(INPUT RECORDS begins)
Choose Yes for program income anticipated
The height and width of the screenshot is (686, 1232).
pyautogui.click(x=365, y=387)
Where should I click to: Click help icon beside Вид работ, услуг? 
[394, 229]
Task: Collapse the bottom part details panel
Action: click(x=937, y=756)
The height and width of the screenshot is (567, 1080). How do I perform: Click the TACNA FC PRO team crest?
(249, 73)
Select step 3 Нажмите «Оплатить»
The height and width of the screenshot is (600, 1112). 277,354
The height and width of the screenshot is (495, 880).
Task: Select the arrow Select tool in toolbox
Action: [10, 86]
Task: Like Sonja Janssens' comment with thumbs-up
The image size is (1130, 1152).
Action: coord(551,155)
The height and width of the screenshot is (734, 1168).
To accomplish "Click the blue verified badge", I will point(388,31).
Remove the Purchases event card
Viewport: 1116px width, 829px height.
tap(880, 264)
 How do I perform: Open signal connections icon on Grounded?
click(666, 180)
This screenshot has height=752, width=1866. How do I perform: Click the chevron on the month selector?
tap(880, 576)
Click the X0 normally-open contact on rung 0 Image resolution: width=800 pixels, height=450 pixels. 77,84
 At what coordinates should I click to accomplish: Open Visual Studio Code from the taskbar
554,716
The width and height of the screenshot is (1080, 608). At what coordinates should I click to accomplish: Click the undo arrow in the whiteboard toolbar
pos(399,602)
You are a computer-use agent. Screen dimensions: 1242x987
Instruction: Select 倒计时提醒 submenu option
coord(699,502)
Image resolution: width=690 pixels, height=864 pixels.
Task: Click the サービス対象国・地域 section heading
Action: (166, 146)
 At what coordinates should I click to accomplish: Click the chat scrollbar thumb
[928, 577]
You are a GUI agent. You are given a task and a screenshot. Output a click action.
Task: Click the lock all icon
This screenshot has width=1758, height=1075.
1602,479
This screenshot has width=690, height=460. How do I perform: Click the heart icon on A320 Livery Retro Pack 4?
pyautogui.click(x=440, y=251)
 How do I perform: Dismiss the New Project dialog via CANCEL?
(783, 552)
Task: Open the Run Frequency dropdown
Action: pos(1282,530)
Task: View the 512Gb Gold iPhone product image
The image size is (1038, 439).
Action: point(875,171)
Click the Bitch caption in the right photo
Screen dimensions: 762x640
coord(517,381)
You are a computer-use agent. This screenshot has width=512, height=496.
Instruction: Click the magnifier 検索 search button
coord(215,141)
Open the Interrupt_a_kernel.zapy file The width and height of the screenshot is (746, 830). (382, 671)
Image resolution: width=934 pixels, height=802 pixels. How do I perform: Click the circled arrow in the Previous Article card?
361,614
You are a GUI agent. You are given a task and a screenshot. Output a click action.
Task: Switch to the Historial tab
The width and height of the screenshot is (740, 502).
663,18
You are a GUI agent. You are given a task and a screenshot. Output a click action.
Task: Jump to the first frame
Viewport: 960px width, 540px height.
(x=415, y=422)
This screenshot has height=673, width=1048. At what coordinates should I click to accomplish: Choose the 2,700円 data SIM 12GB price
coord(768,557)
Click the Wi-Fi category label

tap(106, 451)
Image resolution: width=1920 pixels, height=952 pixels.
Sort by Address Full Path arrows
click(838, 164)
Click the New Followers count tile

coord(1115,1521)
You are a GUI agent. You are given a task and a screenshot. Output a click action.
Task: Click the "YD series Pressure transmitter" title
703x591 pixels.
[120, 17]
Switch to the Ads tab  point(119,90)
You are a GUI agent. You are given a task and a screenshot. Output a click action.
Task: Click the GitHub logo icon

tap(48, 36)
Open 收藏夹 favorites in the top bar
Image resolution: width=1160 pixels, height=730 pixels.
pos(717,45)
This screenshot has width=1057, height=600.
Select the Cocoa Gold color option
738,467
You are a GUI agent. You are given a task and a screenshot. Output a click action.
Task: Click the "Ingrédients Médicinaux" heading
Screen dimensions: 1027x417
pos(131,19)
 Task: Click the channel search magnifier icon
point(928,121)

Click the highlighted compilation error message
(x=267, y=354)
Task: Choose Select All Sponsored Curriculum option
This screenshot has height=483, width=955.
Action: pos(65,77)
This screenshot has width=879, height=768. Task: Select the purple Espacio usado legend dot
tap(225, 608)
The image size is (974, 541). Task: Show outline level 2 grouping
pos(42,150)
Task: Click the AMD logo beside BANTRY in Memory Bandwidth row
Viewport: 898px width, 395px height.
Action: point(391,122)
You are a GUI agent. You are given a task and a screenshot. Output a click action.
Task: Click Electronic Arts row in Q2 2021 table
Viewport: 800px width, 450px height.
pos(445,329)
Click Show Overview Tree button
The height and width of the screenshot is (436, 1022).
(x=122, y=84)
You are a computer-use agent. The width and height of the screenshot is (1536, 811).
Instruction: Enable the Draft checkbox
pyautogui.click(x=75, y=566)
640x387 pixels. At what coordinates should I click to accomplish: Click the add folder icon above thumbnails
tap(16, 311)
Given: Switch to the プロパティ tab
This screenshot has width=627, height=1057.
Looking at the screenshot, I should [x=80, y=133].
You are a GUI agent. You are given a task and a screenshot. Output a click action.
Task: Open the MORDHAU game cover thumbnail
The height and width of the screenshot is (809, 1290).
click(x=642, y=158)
(INPUT RECORDS ends)
__BRIEF__. Retype every entry above, word for word.

__OUTPUT BELOW__.
Choose Yes for program income anticipated
The height and width of the screenshot is (686, 1232).
pyautogui.click(x=365, y=387)
Where should I click to: Click help icon beside Вид работ, услуг? 
[394, 229]
Task: Collapse the bottom part details panel
Action: click(x=937, y=756)
The height and width of the screenshot is (567, 1080). How do I perform: Click the TACNA FC PRO team crest?
(249, 73)
Select step 3 Нажмите «Оплатить»
The height and width of the screenshot is (600, 1112). 277,354
The height and width of the screenshot is (495, 880).
Task: Select the arrow Select tool in toolbox
Action: [10, 86]
Task: Like Sonja Janssens' comment with thumbs-up
The image size is (1130, 1152).
Action: coord(551,155)
The height and width of the screenshot is (734, 1168).
To accomplish "Click the blue verified badge", I will point(388,31).
Remove the Purchases event card
Viewport: 1116px width, 829px height.
tap(880, 264)
 How do I perform: Open signal connections icon on Grounded?
click(666, 180)
This screenshot has height=752, width=1866. How do I perform: Click the chevron on the month selector?
tap(880, 576)
Click the X0 normally-open contact on rung 0 Image resolution: width=800 pixels, height=450 pixels. 77,84
 At what coordinates should I click to accomplish: Open Visual Studio Code from the taskbar
554,716
The width and height of the screenshot is (1080, 608). At what coordinates should I click to accomplish: Click the undo arrow in the whiteboard toolbar
pos(399,602)
You are a computer-use agent. Screen dimensions: 1242x987
Instruction: Select 倒计时提醒 submenu option
coord(699,502)
Image resolution: width=690 pixels, height=864 pixels.
Task: Click the サービス対象国・地域 section heading
Action: (166, 146)
 At what coordinates should I click to accomplish: Click the chat scrollbar thumb
[928, 577]
You are a GUI agent. You are given a task and a screenshot. Output a click action.
Task: Click the lock all icon
This screenshot has width=1758, height=1075.
1602,479
This screenshot has width=690, height=460. How do I perform: Click the heart icon on A320 Livery Retro Pack 4?
pyautogui.click(x=440, y=251)
 How do I perform: Dismiss the New Project dialog via CANCEL?
(783, 552)
Task: Open the Run Frequency dropdown
Action: pos(1282,530)
Task: View the 512Gb Gold iPhone product image
The image size is (1038, 439).
Action: point(875,171)
Click the Bitch caption in the right photo
Screen dimensions: 762x640
coord(517,381)
You are a computer-use agent. This screenshot has width=512, height=496.
Instruction: Click the magnifier 検索 search button
coord(215,141)
Open the Interrupt_a_kernel.zapy file The width and height of the screenshot is (746, 830). (382, 671)
Image resolution: width=934 pixels, height=802 pixels. How do I perform: Click the circled arrow in the Previous Article card?
361,614
You are a GUI agent. You are given a task and a screenshot. Output a click action.
Task: Switch to the Historial tab
The width and height of the screenshot is (740, 502).
663,18
You are a GUI agent. You are given a task and a screenshot. Output a click action.
Task: Jump to the first frame
Viewport: 960px width, 540px height.
(x=415, y=422)
This screenshot has height=673, width=1048. At what coordinates should I click to accomplish: Choose the 2,700円 data SIM 12GB price
coord(768,557)
Click the Wi-Fi category label

tap(106, 451)
Image resolution: width=1920 pixels, height=952 pixels.
Sort by Address Full Path arrows
click(838, 164)
Click the New Followers count tile

coord(1115,1521)
You are a GUI agent. You are given a task and a screenshot. Output a click action.
Task: Click the "YD series Pressure transmitter" title
703x591 pixels.
[120, 17]
Switch to the Ads tab  point(119,90)
You are a GUI agent. You are given a task and a screenshot. Output a click action.
Task: Click the GitHub logo icon

tap(48, 36)
Open 收藏夹 favorites in the top bar
Image resolution: width=1160 pixels, height=730 pixels.
pos(717,45)
This screenshot has width=1057, height=600.
Select the Cocoa Gold color option
738,467
You are a GUI agent. You are given a task and a screenshot. Output a click action.
Task: Click the "Ingrédients Médicinaux" heading
Screen dimensions: 1027x417
pos(131,19)
 Task: Click the channel search magnifier icon
point(928,121)

Click the highlighted compilation error message
(x=267, y=354)
Task: Choose Select All Sponsored Curriculum option
This screenshot has height=483, width=955.
Action: pos(65,77)
This screenshot has width=879, height=768. Task: Select the purple Espacio usado legend dot
tap(225, 608)
The image size is (974, 541). Task: Show outline level 2 grouping
pos(42,150)
Task: Click the AMD logo beside BANTRY in Memory Bandwidth row
Viewport: 898px width, 395px height.
Action: point(391,122)
You are a GUI agent. You are given a task and a screenshot. Output a click action.
Task: Click Electronic Arts row in Q2 2021 table
Viewport: 800px width, 450px height.
pos(445,329)
Click Show Overview Tree button
The height and width of the screenshot is (436, 1022).
(x=122, y=84)
You are a computer-use agent. The width and height of the screenshot is (1536, 811).
Instruction: Enable the Draft checkbox
pyautogui.click(x=75, y=566)
640x387 pixels. At what coordinates should I click to accomplish: Click the add folder icon above thumbnails
tap(16, 311)
Given: Switch to the プロパティ tab
This screenshot has width=627, height=1057.
Looking at the screenshot, I should [x=80, y=133].
You are a GUI agent. You are given a task and a screenshot. Output a click action.
Task: Open the MORDHAU game cover thumbnail
The height and width of the screenshot is (809, 1290).
click(x=642, y=158)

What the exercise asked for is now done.